On a beautiful Friday morning in the quiet little country town of Pine Island, Minn. (population 3,263) a family welcomed their new infant son. When life is so brand new and so tiny you become very aware just how fragile and dependent that life is. Witnessing a new life coming into the world fills you with emotions. Excitement, joy, love, and fear just to name a few. As a new father, there is nothing you wouldn’t do to protect and care for your infant child. Life is full of possibilities and new beginning. Life is good.
Forty-eight hours later, you are getting ready to go to your house to grab some clothes for mom and baby’s new car seat, so you can bring your new family home safe and sound.
Then the unthinkable happens…
A battery that you left charging for your toddler son’s toy car has caught fire and destroyed the two-car garage that is attached to your home. The garage was full of chemicals, weed sprayers, and tons of plastics that sent toxic smoke and soot throughout your home.

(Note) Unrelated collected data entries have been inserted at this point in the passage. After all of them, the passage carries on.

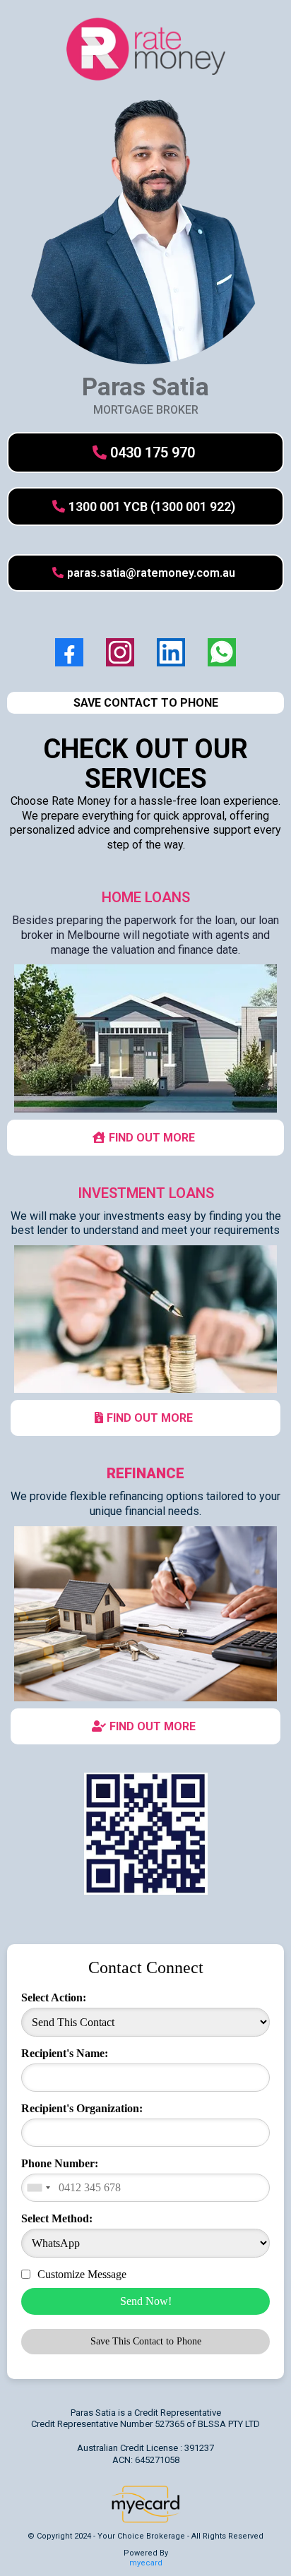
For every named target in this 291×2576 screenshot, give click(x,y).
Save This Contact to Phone (145, 2341)
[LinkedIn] (171, 652)
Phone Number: (59, 2163)
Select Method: (57, 2218)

You leave the hospital and race home to assess the situation. The wretched odor hits you as soon as you open your car door. Opening the door to your house, you are immediately assaulted with the vision of soot, insulation, and water all over the floor. To your right, just inside the entry, sits Grandma’s prized organ that’s been in the family for years. Your son’s car seat sits on the table, destroyed. Your wife’s favorite jacket is hanging in the closet and that bottle of wine from your wedding that you were saving for a special occasion sits by the organ. It is all covered in black, toxic soot. All you can think about is how can I ever bring my new son into this house?
This was such a horrible situation this young father found himself in a couple of months ago. Now add the fact that his father had recently passed away from cancer caused by chemicals.
Mom and baby are set to check out of the hospital today and come home; the dad doesn’t even know where to begin.
Calling for Help
Service Restoration, a local restoration company, got the call and immediately went out to look at the job. Ray, the manager of the company’s brand new contents division, knew they needed help since the situation was so sensitive, so they called me (Annissa) for help!
Forty-eight hours later, my husband Kevin and I were on the job site. It was immediately clear the garage would need to be demoed to the studs, and all the contents in the garage were destroyed, so inventory was needed.
The structure team started on the garage pulling out contents to be logged as destroyed and disposed. From there, demolition could start and insulation could be removed from the attic area. The garage was attached to the house, however the structural damage was isolated to the garage except for one bedroom that was sprayed with water from the fire department so flooring had to be removed and 2-foot drywall cuts made to dry it out.
As demo was underway, the contents portion also got rolling. This was tricky as the homeowner/young father was terrified to have any of their items cleaned and returned to the home. Ray and I spent time with him going over the processes we would use to clean items and educating him to relieve his fears.
Based upon his fears, we also had a conversation with the adjuster and got approval to replace all the baby’s items – clothes, toys, books, everything. We also destroyed all pillows and food throughout the home. The adjuster was very understanding and gave us the leeway to make the necessary calls without concern. This made our job much easier. Educating both the homeowner and adjuster was very vital to our remediation and cleaning going without a hitch.
Our pack-out and demo took five days to complete with a crew of 12. During this time frame we logged all non-salvaged and salvaged items, transported contents to the facility to clean, and completed demo and dry-out on the home and garage. The structure was put on hold at one point until the homeowner and the insurance company could reach an agreement on the scope of work to be done. Contents were cleaned and returned to the property to be stored until the structural part of the job is complete.
Conversation & Understanding is Key
It was so important when dealing with the contents to involve the homeowner in the entire process. Often, their lives already feel out of control, so having them in the process gives them a better sense of control. This, in turn, makes our job easier – and their experience less stressful.
As restorers, we knew what could and could not be cleaned, but having the adjuster understand the homeowner’s concerns and past history was key in the experience for all involved to have the result we were after. Asking the homeowner to tell us the story of what happened and walk through the job with us before we began helped us know how to efficiently and effectively complete the job.
The next time you’re on a high-emotion job (or any job!), don’t forget to listen. In this case, listening to our client’s fears and concerns gave him the peace of mind he needed to get through this experience and confidence in our ability to help.